(Dataset entries)
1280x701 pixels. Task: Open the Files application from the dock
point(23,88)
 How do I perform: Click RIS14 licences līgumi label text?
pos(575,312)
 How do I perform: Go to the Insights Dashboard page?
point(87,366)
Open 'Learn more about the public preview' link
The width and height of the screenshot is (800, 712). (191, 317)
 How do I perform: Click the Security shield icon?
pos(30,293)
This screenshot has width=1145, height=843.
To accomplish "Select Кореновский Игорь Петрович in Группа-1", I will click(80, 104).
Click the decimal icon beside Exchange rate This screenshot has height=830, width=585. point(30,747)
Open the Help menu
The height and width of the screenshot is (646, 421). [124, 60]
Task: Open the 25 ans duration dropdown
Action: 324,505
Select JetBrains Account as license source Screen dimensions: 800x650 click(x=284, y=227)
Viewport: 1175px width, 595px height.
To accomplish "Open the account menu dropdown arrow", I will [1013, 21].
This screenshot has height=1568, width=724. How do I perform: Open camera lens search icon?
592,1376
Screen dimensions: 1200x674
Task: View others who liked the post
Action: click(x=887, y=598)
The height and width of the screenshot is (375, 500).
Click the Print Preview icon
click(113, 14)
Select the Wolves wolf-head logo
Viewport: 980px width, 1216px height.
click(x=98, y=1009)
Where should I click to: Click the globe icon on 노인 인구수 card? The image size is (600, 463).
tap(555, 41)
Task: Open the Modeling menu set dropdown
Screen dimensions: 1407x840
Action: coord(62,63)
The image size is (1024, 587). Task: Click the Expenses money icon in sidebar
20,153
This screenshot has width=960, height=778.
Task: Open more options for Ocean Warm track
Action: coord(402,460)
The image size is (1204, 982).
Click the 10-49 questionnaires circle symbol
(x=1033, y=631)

GOAL OF THE EXERCISE
Find the string "Select" in the records, then copy each line where it occurs.

ANSWER TO THIS EXERCISE
To accomplish "Select Кореновский Игорь Петрович in Группа-1", I will click(80, 104).
Select JetBrains Account as license source Screen dimensions: 800x650 click(x=284, y=227)
Select the Wolves wolf-head logo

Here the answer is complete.